PAGE →
## start
Reputation: 187
I have a question regarding the relative safeness of designing Javascript types that use class static/global variables. For example, suppose we had:
function whatever()
{
if(whatever.initialized === undefined)
{
whatever.global_setting = 1024;
whatever.initialized = true;
}
}
whatever.prototype.get_global_setting = function()
{
return whatever.global_setting;
}
whatever.prototype.set_global_setting = function(setting)
{
whatever.global_setting = setting;
}
Now if only one developer/team were to be using the library then whatever nonsense they decide to do on a class-wide scale wouldn't be such a big issue.
But what if we have scripts from several organizations running in a single webpage (ad partners and such) all of which are accessing the library from the same codebase (eg: "XYZ.com/scripts.js")? Will they all get their own private copy or is there even the slightest possibility that it might be shared? If so, then providing an interface for global settings could lead to some pretty serious problems!
EDIT
Just to be clear, my library is actually defined more along the lines of this:
var whatever =
(
function()
{
"use strict";
function internal_whatever()
{
if(internal_whatever.initialized === undefined)
{
internal_whatever.global_setting = true;
internal_whatever.initialized = true;
}
}
internal_whatever.prototype.get_global_setting = function()
{
return internal_whatever.global_setting;
}
internal_whatever.prototype.set_global_setting = function(setting)
## end
(Word and element pointing records)
## start
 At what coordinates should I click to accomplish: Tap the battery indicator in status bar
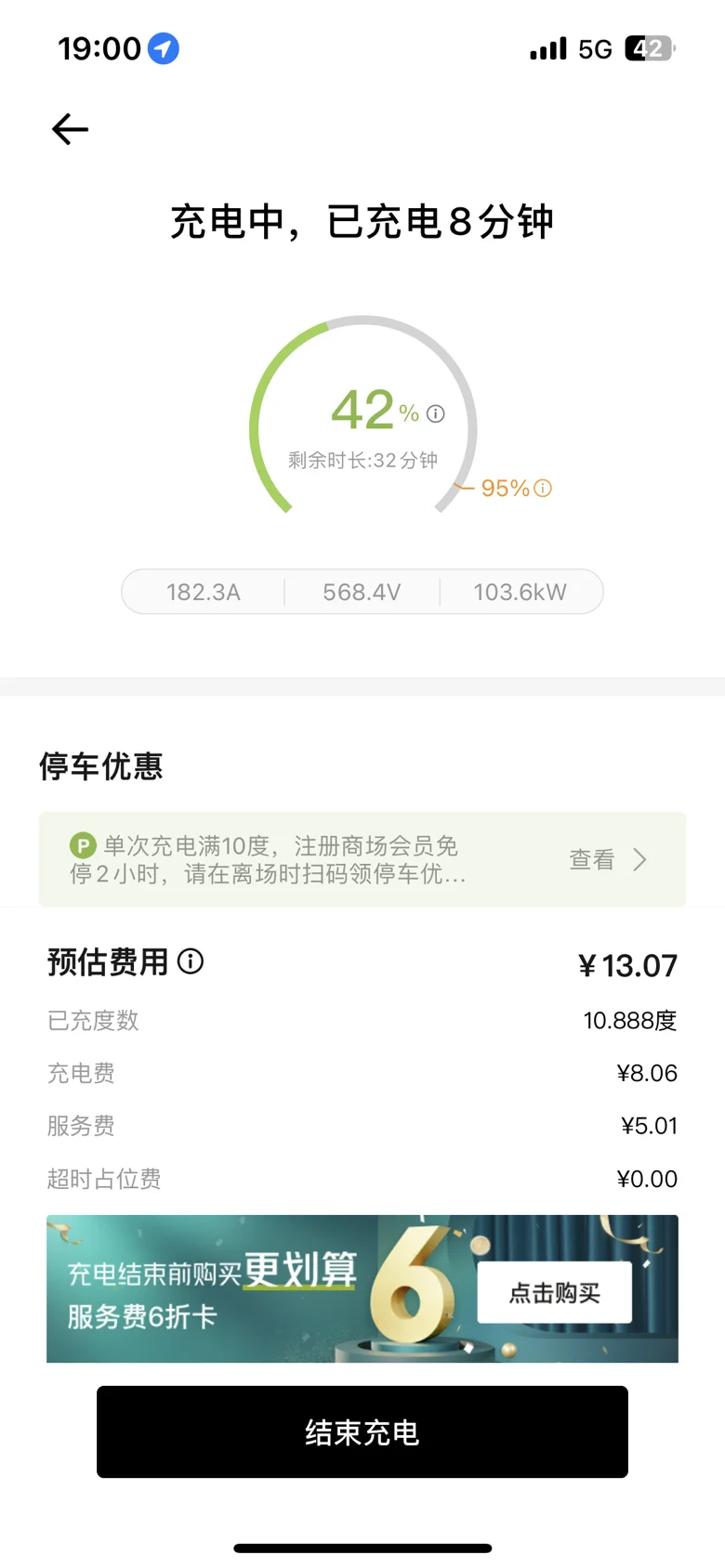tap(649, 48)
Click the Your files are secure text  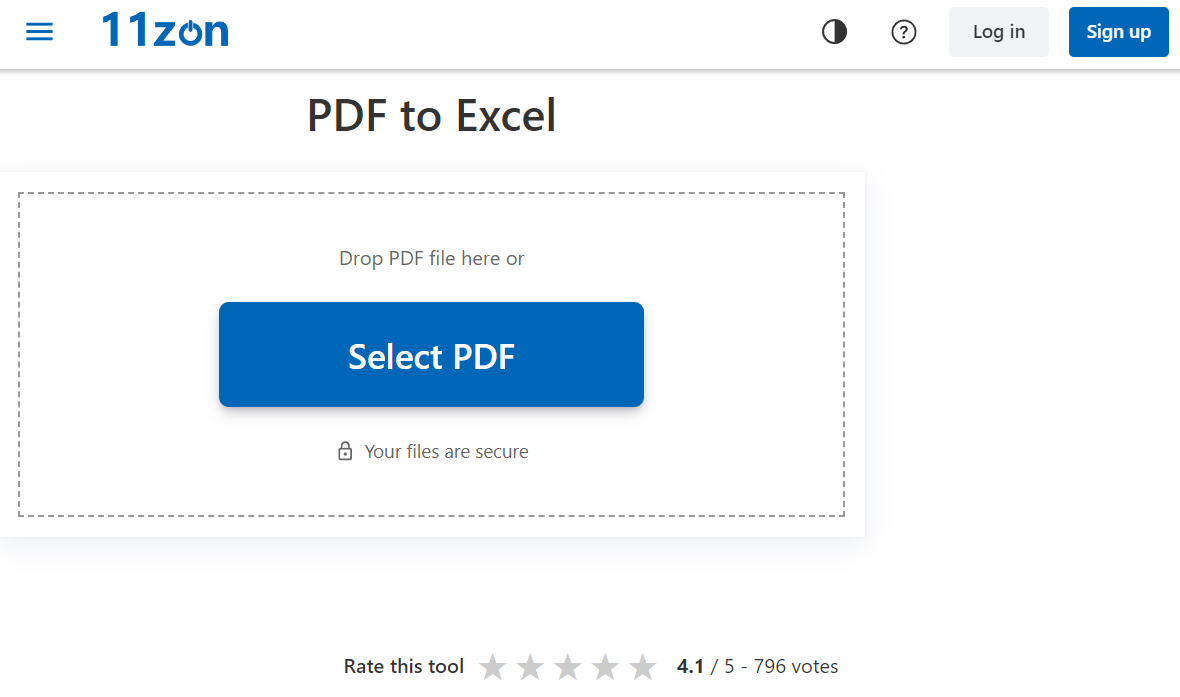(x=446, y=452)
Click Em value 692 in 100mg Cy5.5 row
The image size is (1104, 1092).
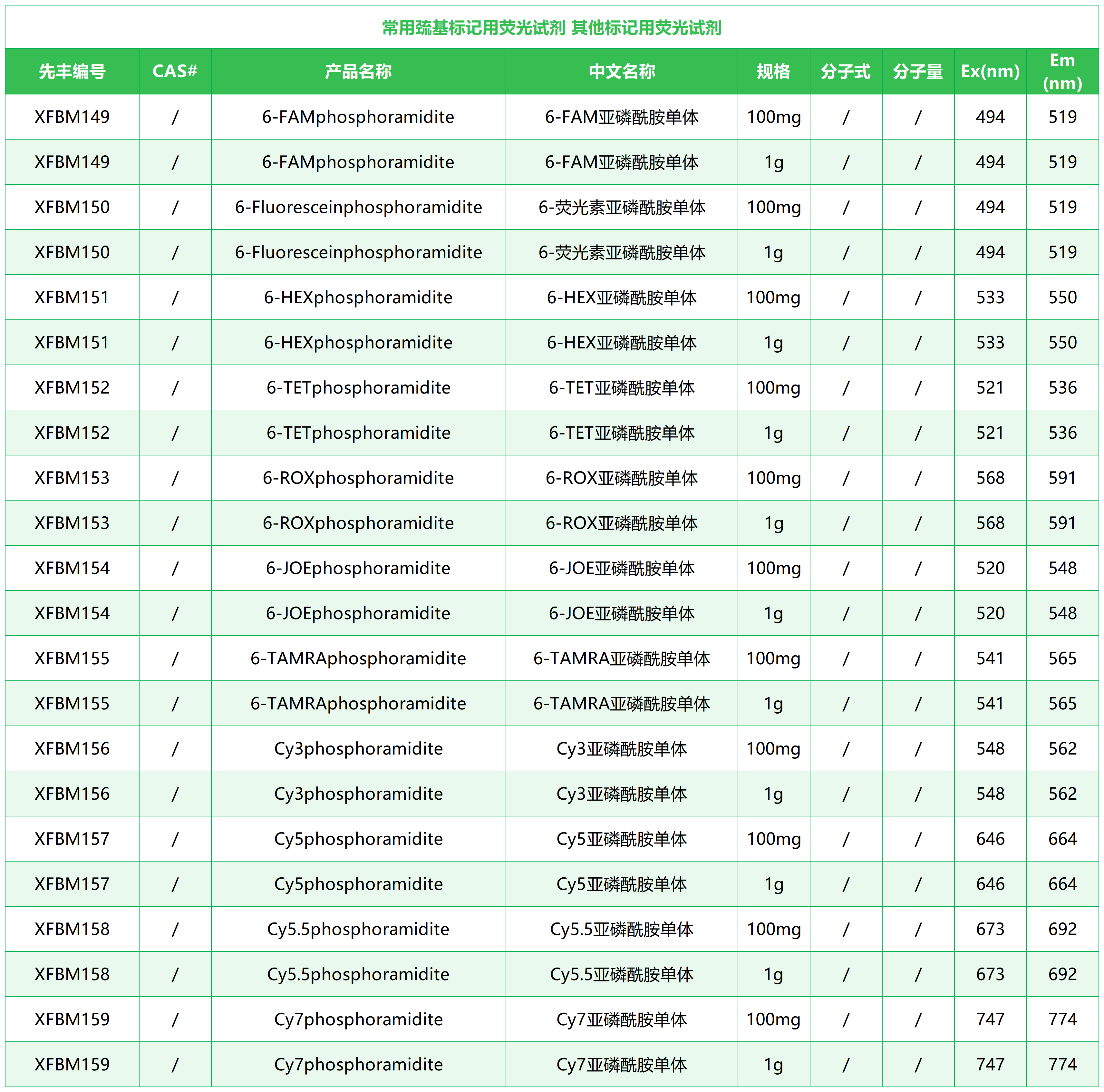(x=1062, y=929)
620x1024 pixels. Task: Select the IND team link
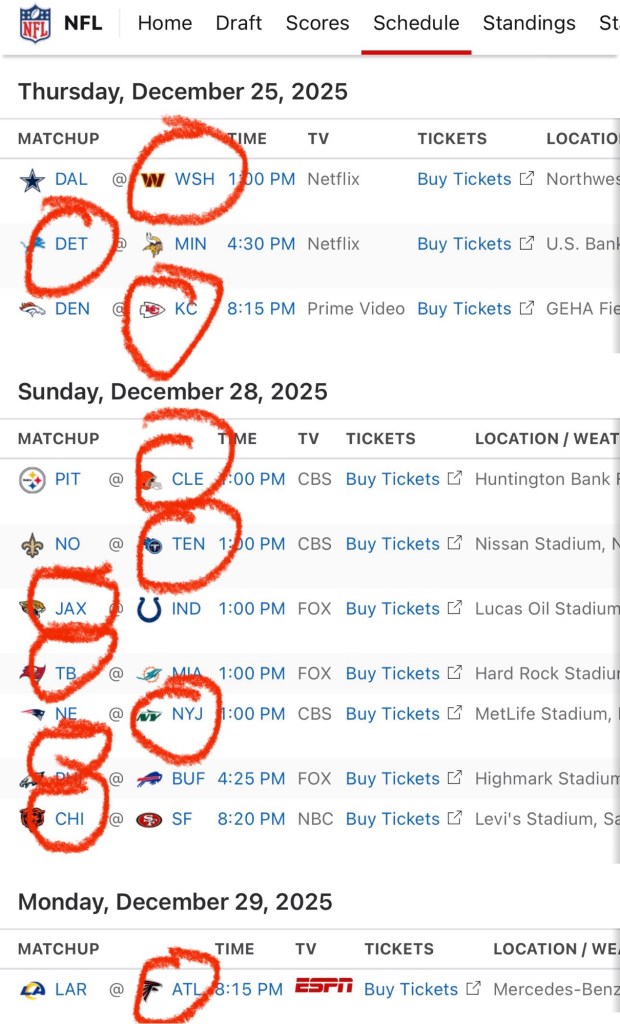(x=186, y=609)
## end
WORK INSTRUCTIONS →
• a. Please output the records word for word, beginning at the line that contains "Click Em value 692 in 100mg Cy5.5 row" and stopping after the last line of the records. Leave out the pictures.
• b. Go on with the question about class-wide static variables in JavaScript, starting right after its last line.
The text and the records have no connection to each other.

RESULTS OF THE EXERCISE →
• a.
Click Em value 692 in 100mg Cy5.5 row
The image size is (1104, 1092).
(x=1062, y=929)
620x1024 pixels. Task: Select the IND team link
(x=186, y=609)

• b.
{
internal_whatever.global_setting = setting;
}
return internal_whatever;
}
)();
if(typeof module !== "undefined" && module.hasOwnProperty("exports"))
{
module.exports = whatever;
}
Does that totally mitigate the issue, or are there still some corner-cases?
Upvotes: 0
Views: 49
Reputation: 3726
Well, you could use namespace scope instead of global scope. Like plugins do. Simplified something like this:
;var Modules = (Modules === undefined) ? {} : Modules;
Modules.whatever = {
_nonecares: 1234,
whatever: function(){
return this._nonecares
}
};
console.log(Modules.whatever._nonecares);
This is how the newest jquery does it:
(function(global, factory){
"use strict";
// Pass this if window is not defined yet
})(typeof window !== "undefined" ? window : this, function( window, noGlobal){
"use strict";
// Expose jQuery and $ identifiers, even in AMD
// (#7102#comment:10, https://github.com/jquery/jquery/pull/557)
// and CommonJS for browser emulators (#13566)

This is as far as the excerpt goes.